■ Directions ■
a – According to the article on Russia's nonwovens industry, what is the estimated total investment in the project?
b – Summarize the article on Russia's nonwovens industry in two sentences.
c – Write a continuation of the article on Russia's nonwovens industry, starting after its last paragraph.

╭─ Selected passage

Since 1990, the Russian nonwovens industry has been going through difficult times despite the ever growing consumption of nonwovens in Russia, mainly due to the fact that the Russian government has never considered nonwovens production one of the priority areas for its further economic development.

Among the main problems facing the industry are the lack of a clear tariff and customs policy, the ever-growing volume of imports from abroad, low quality of domestic raw materials and the high share of the shadow market.

The implementation of the new strategy, which was developed with the participation of experts of the Russian Scientific-Research Institute of Nonwovens, Russia’s leading company specialized in production and research activities in the field of nonwovens, is expected to not only solve these problems but also to create conditions for significant growth of domestic production of nonwovens, to continue technical re-equipment of the industry (where the share of manufacturing equipment with a service life of 10 years or more is about 70%) and to expand the production range of most of the domestic producers of nonwovens.

Total volume of investments in the project is estimated at 20 billion rubles ($600 million), of which 15 billion rubles would be invested in the upgrading of industry equipment and the adoption of new technologies.

The implementation of the new strategy is divided into three phases. According to state plans, by 2013-2014, several industry projects and programs are expected to be implemented on the basis of already existing scientific and technical reserves, which should improve the competitiveness of Russian-made nonwoven products and to allow domestic enterprises to strengthen their position in the domestic and foreign markets.

During the second stage, the influx of foreign and state investments into the industry is expected to provide the adoption of new, big projects including those to be implemented on the basis of public-private partnerships. This will be achieved through the establishment of a strong research base, which should help to implement new technologies in accordance with the future needs of the industry.

Finally, by 2020 the Russian government plans to create conditions for the reduction of the technological gap with the developing countries and to increase the contribution of nonwovens industry to the gross domestic product.

The implementation of the strategy will help increase the total volume of nonwovens production  from the current level of 475.3 million square meters  to 1213.3 million square meters in 2020. In addition, it will reduce imports, which are currently estimated at around 500-530 million square meters a year and  further increase domestic consumption of nonwovens. So far, among the major importers of nonwovens to Russia are Germany, Italy, Poland, China, the U.S. and the Czech Republic.

Vladimir Shavkin, head of Russian Scientific-Research Institute of Nonwovens said, “Unlike the textile industry, the Russian nonwovens industry is steadily developing. Only during the last five years, 15 new production facilities were established, which is a good figure for a country like Russia. In addition, the demand for nonwovens has grown steadily and today nonwovens are even starting to displace textile products in some segments of Russian manufacturing.

The implementation of the strategy will not only help strengthen the position of Russian producers of nonwovens in the traditional segments of technical textiles but will also contribute in the rise of production of non-traditional areas for Russian-made nonwoven materials such as sanitary and household materials. The domestic consumption of nonwovens is steadily growing and currently it’s one of the most promising sectors of the Russian light industry.

“The government also plans to create conditions for attracting foreign investments into the industry, which may take place in the form of establishment of new enterprises with minority or even controlling interest of foreign capital. In addition, there is also a possibility of establishment of special industrial clusters and production zones (similar to already existing in textile industry), as well as the adoption of legal and administrative measures aimed at supporting domestic producers of nonwovens.”

╰─
╭─ Information supplied

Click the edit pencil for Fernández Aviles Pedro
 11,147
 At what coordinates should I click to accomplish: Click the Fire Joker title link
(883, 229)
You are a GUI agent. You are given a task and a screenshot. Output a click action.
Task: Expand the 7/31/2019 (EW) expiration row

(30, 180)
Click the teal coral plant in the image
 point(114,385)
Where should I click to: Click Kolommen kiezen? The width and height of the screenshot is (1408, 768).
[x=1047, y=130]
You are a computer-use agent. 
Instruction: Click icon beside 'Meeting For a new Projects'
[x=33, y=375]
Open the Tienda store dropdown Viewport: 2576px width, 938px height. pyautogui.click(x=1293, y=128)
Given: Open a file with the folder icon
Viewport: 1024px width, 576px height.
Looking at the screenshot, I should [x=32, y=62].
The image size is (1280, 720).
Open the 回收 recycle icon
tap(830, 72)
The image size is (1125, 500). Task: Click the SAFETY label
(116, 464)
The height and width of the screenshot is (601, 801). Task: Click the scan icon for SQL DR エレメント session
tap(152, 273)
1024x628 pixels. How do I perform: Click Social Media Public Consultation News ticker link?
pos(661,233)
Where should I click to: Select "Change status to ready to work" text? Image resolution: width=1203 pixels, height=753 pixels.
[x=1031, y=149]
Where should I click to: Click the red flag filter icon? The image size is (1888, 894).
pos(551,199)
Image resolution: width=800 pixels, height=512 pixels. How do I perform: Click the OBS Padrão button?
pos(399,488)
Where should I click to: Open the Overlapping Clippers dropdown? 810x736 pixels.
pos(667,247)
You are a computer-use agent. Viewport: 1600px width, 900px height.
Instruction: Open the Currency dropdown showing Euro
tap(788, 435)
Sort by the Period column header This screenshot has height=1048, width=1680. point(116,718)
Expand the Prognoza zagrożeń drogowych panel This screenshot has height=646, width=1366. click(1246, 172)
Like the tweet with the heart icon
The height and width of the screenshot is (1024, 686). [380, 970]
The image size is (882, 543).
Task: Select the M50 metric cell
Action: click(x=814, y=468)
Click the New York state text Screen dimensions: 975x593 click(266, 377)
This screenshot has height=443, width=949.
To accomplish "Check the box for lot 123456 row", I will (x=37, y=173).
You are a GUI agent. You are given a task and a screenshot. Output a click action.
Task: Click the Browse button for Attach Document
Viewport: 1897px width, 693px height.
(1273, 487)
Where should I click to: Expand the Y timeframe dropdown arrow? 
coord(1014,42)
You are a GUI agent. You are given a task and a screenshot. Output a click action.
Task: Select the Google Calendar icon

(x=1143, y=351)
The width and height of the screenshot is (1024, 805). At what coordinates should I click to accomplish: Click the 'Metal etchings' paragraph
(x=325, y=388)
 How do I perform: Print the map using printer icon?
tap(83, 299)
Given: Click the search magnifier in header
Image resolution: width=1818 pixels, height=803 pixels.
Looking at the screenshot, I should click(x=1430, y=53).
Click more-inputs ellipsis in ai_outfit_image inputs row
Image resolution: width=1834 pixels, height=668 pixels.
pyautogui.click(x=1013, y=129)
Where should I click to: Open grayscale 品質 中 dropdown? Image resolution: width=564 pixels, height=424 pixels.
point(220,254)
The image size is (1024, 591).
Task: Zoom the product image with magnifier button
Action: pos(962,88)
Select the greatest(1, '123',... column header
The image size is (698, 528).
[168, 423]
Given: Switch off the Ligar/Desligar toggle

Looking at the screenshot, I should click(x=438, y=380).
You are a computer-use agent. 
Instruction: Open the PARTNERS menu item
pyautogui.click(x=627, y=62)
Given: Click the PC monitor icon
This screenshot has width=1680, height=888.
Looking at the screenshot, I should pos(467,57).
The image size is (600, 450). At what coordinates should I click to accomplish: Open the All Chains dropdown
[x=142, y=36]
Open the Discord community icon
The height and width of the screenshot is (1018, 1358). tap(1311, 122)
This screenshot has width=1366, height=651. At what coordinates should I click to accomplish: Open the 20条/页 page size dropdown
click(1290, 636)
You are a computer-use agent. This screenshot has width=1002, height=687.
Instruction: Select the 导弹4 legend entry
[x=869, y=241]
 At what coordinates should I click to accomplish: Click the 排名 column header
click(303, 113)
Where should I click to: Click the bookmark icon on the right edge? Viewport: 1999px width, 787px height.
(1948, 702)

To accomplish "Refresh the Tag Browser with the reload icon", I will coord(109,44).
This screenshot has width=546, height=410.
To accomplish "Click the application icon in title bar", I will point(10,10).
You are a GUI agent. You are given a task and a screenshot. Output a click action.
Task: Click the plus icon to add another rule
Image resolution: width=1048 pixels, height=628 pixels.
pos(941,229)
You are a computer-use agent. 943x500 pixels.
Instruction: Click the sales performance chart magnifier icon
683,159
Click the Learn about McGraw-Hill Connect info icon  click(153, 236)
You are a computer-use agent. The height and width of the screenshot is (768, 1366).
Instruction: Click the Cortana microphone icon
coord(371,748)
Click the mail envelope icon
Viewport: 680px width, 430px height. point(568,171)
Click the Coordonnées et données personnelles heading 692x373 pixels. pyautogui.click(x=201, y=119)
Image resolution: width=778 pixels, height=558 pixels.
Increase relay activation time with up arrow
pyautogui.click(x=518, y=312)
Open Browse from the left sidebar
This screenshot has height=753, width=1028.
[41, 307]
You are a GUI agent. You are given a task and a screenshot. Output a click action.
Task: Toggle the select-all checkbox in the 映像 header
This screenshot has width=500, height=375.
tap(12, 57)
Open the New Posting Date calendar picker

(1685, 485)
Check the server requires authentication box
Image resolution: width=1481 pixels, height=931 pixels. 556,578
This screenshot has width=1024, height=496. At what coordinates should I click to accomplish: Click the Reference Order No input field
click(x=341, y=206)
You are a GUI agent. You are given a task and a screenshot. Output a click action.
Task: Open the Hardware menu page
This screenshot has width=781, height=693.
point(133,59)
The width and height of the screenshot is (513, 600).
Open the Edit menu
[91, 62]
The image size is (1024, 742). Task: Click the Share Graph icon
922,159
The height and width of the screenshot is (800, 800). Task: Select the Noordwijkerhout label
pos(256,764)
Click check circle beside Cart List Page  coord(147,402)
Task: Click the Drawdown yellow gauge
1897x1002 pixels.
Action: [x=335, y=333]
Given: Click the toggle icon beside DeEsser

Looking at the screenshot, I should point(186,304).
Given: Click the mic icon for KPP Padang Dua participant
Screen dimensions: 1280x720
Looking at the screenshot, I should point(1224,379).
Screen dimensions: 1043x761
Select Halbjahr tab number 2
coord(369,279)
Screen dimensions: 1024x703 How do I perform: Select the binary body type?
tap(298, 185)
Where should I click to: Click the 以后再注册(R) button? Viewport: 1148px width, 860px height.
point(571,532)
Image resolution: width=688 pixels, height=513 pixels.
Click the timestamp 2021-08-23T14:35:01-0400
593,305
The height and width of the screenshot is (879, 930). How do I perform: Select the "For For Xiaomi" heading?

╰─

■ Outputs for the tasks ■
a – 20 billion rubles ($600 million)

b – Since 1990, Russia's nonwovens industry has struggled with problems such as an unclear tariff and customs policy, growing imports, low-quality domestic raw materials and a large shadow market. A new three-phase strategy, with investment estimated at 20 billion rubles, aims to solve these problems, upgrade equipment and raise production from 475.3 million to 1213.3 million square meters by 2020.

c –
The successful implementation of the project is expected to help solve the current problem of industry’ss consolidation. Despite the fact that at present the total number of nonwovens producers in Russia is estimated at 70-75 companies, the market continues to be consolidated—the five largest players account for up to 80% of the market.

Currently, the leading producers of nonwovens in Russia are Komitex, Sibur-Geotextiles, Nomateks, C-Airlaid and some others. Most of these enterprises have their own raw material supply base and usually have an opportunity to further use their products within their structures and businesses.

According to the Russian Institute of Nonwovens, the current mix of nonwoven material types being made by Russian enterprises was mainly formed during the Soviet period of time and were focused on the needs of the state-controlled economy.

So far, new types of nonwovens were usually replaced by fabrics, produced by outdated methods for the traditional (for Russia) segments of the market.

According to official statistics, most of the nonwovens, produced in Russia account for fabrics, which are used as the basis for polymer coating: linoleum, oilcloth, rolled roofing, wallpaper, plastic laminates. The share of this group in total production of nonwoven materials in Russia is estimated at 30%. Second place is occupied by geotextile and agrotextile fabrics, which account for 18-20%, while the share of nonwoven fabrics, which are used in the production of clothes and shoes, is estimated at about 20%. The remaining 30% of fabrics account for such products as filters, medical fabrics and packaging as well as other types of fabrics designed for short-term use, with the share of each segment no more than 1-3% of the total output of nonwovens produced in Russia.

Unlike Western countries, the production of fabrics for short-term use is still uncommon for most  Russian enterprises, however the implementation of the strategy is expected to help solve this problem in the long-term and to create conditions for the expansion of the production range of the majority of the Russian enterprises.

Raw Materials

So far, the lack of quality raw material, the irregularity of its supply and uncontrolled rise in prices has traditionally been considered another major problem in the Russian nonwovens industry.
Under the terms of the strategy, the establishment of its own fiber production could be considered one of the ways out of this situation for some nonwovens producers. Presently only the largest local players such as Komitex and  Nomatex have the ability to make their own polypropylene fibers. This has enabled them to deal with raw material shortages and  lower production costs. However, at the same time, most of the Russian producers of nonwovens are still using imported raw materials.

The situation is aggravated by the ever increasing prices for raw materials in recent years, which can be considered one of the major factors of the growth of production costs of the Russian producers and the reduction of their profitability.
In addition, lack of sufficient domestic resources leads to the use of inefficient tolling schemes in the industry.

Still, the Russian nonwovens industry is steadily developing. According to Tatiana Matveeva, director general of OOO Tornet-LTV, Russia’s well-known producer of nonwovens, if in the past most of the Russian enterprises used no more than one or two methods of production, in recent years the situation has changed.

Thermal bonding at present remains the most commonly used method of production, accounting for about 50% of all nonwovens produced within the country. Nearly 37% of materials are produced by mechanical and combined ways, while the adhesive method accounts for 10%. According to the expert, due to the low quality of domestic raw fibers and polymer binders, the share of the latter technology is expected to decline in the future.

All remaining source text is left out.